How to scrape webpages using NodeJS

Erik author image By Erik on 20 August, 2020


Web scraping is a technique to automatically extract data from websites. It is of especial importance in data science and data mining projects. Using javascript and NodeJS, we can create a simple scraper in under 15 minutes.

NodeJS Web scraping

We can extract almost everything we want from a webpage using web scraping. The first step is to Fetch the HTML Code from the webpage. We can then extract text, urls, image links, structure, style/css etc. from the HTML. If you set up a regularly running scraper, you would even be able to detect modifications on a webpage by comparing the extracted code captured on different dates.

Lets start by extracting some interesting data from wikipedia using NodeJS.

Required knowledge

  • Basic understanding of javascript

Tools

  • NodeJS
  • A code editor (visuals studio code)

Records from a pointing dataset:
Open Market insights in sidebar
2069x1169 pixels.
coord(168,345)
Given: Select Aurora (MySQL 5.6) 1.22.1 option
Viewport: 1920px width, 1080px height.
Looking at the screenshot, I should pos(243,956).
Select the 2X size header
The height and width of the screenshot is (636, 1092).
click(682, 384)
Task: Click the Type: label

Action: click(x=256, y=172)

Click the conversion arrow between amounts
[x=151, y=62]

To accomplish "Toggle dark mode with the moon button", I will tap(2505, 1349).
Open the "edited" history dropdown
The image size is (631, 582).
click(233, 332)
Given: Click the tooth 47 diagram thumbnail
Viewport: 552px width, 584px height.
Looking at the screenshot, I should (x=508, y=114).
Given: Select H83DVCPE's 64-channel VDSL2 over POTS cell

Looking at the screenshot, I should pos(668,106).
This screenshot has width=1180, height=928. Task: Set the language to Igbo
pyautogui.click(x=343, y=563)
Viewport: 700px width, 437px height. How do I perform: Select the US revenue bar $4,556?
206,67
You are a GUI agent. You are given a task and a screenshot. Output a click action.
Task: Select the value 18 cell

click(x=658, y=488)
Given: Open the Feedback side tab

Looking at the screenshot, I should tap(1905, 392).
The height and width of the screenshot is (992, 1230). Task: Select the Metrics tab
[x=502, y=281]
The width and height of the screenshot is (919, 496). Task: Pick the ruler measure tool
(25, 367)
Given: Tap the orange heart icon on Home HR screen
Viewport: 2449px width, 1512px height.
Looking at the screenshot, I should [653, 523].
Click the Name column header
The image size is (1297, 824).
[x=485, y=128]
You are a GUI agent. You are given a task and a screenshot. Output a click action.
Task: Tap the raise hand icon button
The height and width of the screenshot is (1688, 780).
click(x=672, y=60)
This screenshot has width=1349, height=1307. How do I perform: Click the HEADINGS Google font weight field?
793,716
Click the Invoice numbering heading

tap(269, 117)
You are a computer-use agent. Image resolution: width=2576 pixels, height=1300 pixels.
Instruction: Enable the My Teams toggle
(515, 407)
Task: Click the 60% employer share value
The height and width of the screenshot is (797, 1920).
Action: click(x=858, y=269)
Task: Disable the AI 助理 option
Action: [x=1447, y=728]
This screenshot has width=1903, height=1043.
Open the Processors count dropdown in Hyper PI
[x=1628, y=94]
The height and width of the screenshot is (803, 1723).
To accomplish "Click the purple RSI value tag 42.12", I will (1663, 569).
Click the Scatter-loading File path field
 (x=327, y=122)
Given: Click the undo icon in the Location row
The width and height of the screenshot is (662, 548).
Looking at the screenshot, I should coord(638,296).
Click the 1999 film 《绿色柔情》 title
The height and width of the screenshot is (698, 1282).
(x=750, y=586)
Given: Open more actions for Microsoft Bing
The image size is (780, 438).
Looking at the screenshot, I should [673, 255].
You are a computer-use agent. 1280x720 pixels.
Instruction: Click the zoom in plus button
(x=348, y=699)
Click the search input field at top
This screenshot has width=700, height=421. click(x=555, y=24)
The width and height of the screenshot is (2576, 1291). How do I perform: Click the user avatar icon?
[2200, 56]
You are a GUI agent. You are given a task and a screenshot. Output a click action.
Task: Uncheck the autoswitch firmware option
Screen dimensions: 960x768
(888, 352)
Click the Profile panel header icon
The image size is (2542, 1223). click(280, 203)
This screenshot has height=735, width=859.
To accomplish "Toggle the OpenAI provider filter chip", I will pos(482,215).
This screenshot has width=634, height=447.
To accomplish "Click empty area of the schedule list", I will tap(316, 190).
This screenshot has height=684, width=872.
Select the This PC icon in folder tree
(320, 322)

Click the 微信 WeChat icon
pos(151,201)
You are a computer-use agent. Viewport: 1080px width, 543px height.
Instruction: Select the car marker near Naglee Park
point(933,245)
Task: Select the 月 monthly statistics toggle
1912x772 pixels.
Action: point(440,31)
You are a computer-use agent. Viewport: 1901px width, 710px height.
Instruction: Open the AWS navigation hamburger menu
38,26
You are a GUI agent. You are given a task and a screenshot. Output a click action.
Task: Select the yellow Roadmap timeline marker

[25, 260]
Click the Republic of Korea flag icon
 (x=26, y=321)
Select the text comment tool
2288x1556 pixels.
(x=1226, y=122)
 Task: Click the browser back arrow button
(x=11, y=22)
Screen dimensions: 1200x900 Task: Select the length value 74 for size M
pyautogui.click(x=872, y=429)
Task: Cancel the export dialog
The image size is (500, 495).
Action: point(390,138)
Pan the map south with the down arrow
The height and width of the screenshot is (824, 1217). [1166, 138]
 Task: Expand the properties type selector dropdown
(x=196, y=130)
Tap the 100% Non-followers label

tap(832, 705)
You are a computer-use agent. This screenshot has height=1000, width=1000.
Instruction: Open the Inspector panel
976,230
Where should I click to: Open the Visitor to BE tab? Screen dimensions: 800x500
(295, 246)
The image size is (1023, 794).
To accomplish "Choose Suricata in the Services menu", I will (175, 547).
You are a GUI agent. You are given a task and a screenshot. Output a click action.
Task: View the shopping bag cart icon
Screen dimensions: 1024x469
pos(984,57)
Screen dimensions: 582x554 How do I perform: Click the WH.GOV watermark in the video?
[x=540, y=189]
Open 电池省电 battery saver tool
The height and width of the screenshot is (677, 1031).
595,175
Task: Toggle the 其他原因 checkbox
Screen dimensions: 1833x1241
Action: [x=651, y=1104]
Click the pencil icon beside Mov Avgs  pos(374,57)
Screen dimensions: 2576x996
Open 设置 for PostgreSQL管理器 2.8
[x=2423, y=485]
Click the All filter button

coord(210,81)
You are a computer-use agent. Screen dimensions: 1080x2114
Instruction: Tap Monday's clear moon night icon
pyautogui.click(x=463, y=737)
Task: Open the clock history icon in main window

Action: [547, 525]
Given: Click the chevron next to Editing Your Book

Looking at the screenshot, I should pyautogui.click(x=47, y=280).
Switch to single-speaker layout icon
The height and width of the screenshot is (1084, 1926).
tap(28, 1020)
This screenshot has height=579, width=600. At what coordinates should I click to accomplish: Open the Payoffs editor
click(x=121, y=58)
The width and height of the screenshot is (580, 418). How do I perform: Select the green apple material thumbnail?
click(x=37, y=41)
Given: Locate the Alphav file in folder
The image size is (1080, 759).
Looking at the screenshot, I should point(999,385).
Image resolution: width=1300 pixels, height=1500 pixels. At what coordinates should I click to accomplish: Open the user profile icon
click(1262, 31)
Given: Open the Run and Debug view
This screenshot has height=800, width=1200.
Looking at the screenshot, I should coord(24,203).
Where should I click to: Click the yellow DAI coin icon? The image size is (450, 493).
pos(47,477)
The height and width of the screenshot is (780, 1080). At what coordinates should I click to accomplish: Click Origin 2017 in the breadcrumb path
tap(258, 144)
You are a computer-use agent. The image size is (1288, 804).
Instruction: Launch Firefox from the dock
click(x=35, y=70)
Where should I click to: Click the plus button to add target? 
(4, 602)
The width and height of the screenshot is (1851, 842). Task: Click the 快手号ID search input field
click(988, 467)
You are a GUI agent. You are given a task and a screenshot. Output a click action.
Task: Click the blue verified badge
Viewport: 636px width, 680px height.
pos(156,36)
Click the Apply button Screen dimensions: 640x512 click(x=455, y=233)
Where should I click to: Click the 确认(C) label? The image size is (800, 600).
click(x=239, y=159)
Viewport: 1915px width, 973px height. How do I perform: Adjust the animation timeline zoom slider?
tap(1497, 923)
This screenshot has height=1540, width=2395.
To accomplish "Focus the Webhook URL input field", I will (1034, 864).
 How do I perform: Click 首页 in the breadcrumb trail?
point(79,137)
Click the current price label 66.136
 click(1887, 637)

• **Problems to solve**
(a) For each statement below, say yes or no to whether it agrees with the NodeJS web scraping tutorial, and quote the tutorial's deciding words. (i) A simple scraper can be built with javascript and NodeJS in under 15 minutes. (ii) The first step is to extract image links from the webpage. (iii) The required knowledge is an advanced understanding of javascript.
(b) Write the next part of the NodeJS web scraping tutorial, picking up right after its list of tools.

• **Task responses**
(a)
(i) Yes: "Using javascript and NodeJS, we can create a simple scraper in under 15 minutes."
(ii) No: "The first step is to Fetch the HTML Code from the webpage."
(iii) No: "Basic understanding of javascript"

(b)
Scrape wikipedia

Lets start by opening up wikipedia.org and finding a random article. For this example we are using the page on Kevin Bacon. Just leave this page open, we will come back to it later.

Set up NodeJS

In this section we will set up everything you need to follow along with the main article. This will be especially useful if you are not already familiar with nodejs.

If you haven't done it already install the LTS version of NodeJS. If you are on a mac you can use homebrew: brew install node.

We will create a simple hello world application. The application will just log a string of text to the terminal.

First, create a file called scraper.js and copy-paste the below code into it.

console.log('hello world')

Then, open your terminal (powershell on windows) and cd to the directory that contains your newly created scraper.js file and start node.

cd path/to/scraper.js node scraper.js

If you see the text: Hello World; Congratulations, you just wrote your first NodeJS application!

Fetching data

To fetch data we are going to use the axios npm package. Luckily, when we installed NodeJS, the package manager NPM was included.

We can simply run the following command in our terminal.

npm i axios

In your scraper.js file replace the console.log(...) with this snippet.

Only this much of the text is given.